Selected extract START

In this study no major derangement in the immune status was found among the girls with TS. Normal levels of most lymphocyte- and immunoglobulin subpopulations were registered. The few outliers noted must be considered as a normal individual variation.
However, as described in an earlier study of Turner girls, the present study confirmed a CD4+/CD8+ ratio in the lower range , supposedly as a consequence of a slightly increased CD8+ population. Although, the patients were few, we noticed some differences between the otitis prone and otitis free Turner girls. The elevated counts of lymphocytes, CD3+, CD4+ cells and CD4+HLA-DR+ cells seen among the otitis prone girls, probably reflects a secondary effect of an activated immune system involving T-helper cells, rather than any immune deficient state. Moreover, the levels of IgG antibodies to pneumococcal polysaccharide antigen, which are important in the defense of bacteria, were normal. A homozygous lack of the IgG2m(23) allotype was seen in 33% of the girls, which is the same frequency as in the normal population . A negative IgG2m(23) allotype have been correlated to an impaired immune response to haemophilus influenzae vaccination with subnormal levels of IgG2. In the study group a negative IgG2m(23) allotype was not correlated to a positive history of recurrent otitis media, neither could the different karyotypes be associated to the levels of immunoglobulin- or lymphocyte subpopulations. Perhaps the cause of the repeated attacks of otitis media in Turners syndrome is not to be found in the periphery, but rather more locally. Even if earlier computed tomography scans of the temporal bone have not shown any abnormalities , the Eustachian tube may be dysfunctional and/or the cell system might be underdeveloped. Recently new aspects on the growth of the temporal bone have been proposed, with a hypothesis that the loss of X-chromosome material leads to a prolonged cell cycle and otic growth disturbances during fetal life . The SHOX-gene located on the p-arm of the X-chromosome has been found to code for growth and could potentially also code for growth of the skull base and temporal bone where the middle ear is located. . As the girls investigated were 5–17 years old, transient hypogammaglobulinemia in the first years is still possible. However, the girls suffered otitis media up in their teens.

Selected extract END
Dataset START

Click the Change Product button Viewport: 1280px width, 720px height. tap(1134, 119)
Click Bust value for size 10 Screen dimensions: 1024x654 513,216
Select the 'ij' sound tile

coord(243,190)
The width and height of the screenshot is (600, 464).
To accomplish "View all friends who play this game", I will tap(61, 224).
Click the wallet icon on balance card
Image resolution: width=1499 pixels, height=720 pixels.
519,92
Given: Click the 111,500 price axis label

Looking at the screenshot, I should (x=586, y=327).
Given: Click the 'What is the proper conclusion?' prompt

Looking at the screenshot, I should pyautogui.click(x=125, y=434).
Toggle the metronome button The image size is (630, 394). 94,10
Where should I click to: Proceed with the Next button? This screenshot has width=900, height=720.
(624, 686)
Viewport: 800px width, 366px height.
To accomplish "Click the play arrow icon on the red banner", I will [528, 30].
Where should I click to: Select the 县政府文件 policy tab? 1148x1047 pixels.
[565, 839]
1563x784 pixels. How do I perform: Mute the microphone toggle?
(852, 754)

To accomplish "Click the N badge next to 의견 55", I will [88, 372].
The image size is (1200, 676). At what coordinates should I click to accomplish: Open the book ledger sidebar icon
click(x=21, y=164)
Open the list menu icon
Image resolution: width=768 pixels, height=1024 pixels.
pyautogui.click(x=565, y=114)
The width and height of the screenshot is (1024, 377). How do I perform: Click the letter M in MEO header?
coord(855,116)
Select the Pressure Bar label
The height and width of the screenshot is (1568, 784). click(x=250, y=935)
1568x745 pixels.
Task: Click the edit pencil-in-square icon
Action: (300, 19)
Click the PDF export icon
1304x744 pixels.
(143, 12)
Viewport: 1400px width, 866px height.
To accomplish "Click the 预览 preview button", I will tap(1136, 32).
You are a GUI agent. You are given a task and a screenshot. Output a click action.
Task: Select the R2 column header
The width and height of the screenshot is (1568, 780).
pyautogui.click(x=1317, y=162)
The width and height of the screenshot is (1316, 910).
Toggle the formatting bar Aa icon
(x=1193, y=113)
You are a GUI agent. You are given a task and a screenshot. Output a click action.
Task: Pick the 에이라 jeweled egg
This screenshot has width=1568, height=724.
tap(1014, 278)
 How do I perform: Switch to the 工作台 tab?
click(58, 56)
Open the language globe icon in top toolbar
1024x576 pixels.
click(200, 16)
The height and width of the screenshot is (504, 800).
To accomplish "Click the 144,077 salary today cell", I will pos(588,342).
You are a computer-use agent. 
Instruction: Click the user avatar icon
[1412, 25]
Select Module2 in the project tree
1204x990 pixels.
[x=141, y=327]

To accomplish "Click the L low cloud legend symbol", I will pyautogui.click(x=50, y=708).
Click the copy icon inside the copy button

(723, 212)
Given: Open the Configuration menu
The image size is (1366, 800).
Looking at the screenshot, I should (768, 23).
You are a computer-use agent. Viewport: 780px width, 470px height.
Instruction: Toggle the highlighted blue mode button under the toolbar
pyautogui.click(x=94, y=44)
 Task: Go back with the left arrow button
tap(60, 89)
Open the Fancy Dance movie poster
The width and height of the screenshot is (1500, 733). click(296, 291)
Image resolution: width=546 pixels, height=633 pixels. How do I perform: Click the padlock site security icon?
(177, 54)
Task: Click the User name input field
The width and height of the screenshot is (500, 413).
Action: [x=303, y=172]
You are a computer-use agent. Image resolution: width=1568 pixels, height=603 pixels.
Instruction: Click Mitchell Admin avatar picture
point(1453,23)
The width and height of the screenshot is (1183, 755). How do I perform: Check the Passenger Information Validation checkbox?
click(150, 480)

Dataset END

**Required actions:**
1) In the discussion of immune status in Turner syndrome, what percentage of the girls showed a homozygous lack of the IgG2m(23) allotype?
2) Write the next part of the discussion of immune status in Turner syndrome, picking up after its final sentence.
The stored rows have nothing to do with the discussion of immune status in Turner syndrome.

**Numbered answers:**
1) 33% of the girls.

2)
Our findings of normal immunoglobulin- and lymphocyte subpopulations are not entirely in concordance with some earlier studies, where a reduction of circulating IgM and IgG as well as T- and B-lymphocytes has been observed [9, 10]. However, in these studies the values were not dramatically decreased, but rather within the lower range of the normal reference values. On the other hand, some other studies have not shown low T- and B-lymphocyte counts  or low concentrations of immunoglobulins , agreeing with the present study. In the normal population there is a difference between IgG and IgM levels in women and men with decreased values in men , but this difference cannot be found in newborns or children. Earlier there have been suggestions that the difference is caused by the amount of X chromosome material, as men with 47, XXY have higher values than men with normal karyotype (46, XY) and women with 47, XXX have even higher values than normal women (46, XX) . There have also been suggestions that the sex hormones influence the immune system and that the lack of estrogens might influence the immune response negatively . As most of the girls studied were prepubertal, the influence from sex hormones should not be as important. In some earlier studies the age span has been wider and the size of the study groups relatively small. There have also been discussions that the regular treatment with growth hormones may influence the immune system. However, in a previous study no major effects on the immunoglobulin levels or lymphocyte subpopulations could be demonstrated in Turner girls treated with growth hormones .
In conclusion, we did not find any major immunological deficiency in immunoglobulins or lymphocyte subpopulations that could explain the increased incidence of otitis media observed in girls with TS. Therefore, treatment with immunotherapy is not an option in this patient group. Further studies are warranted to elucidate local pathology, both from an immunological and anatomical point of view.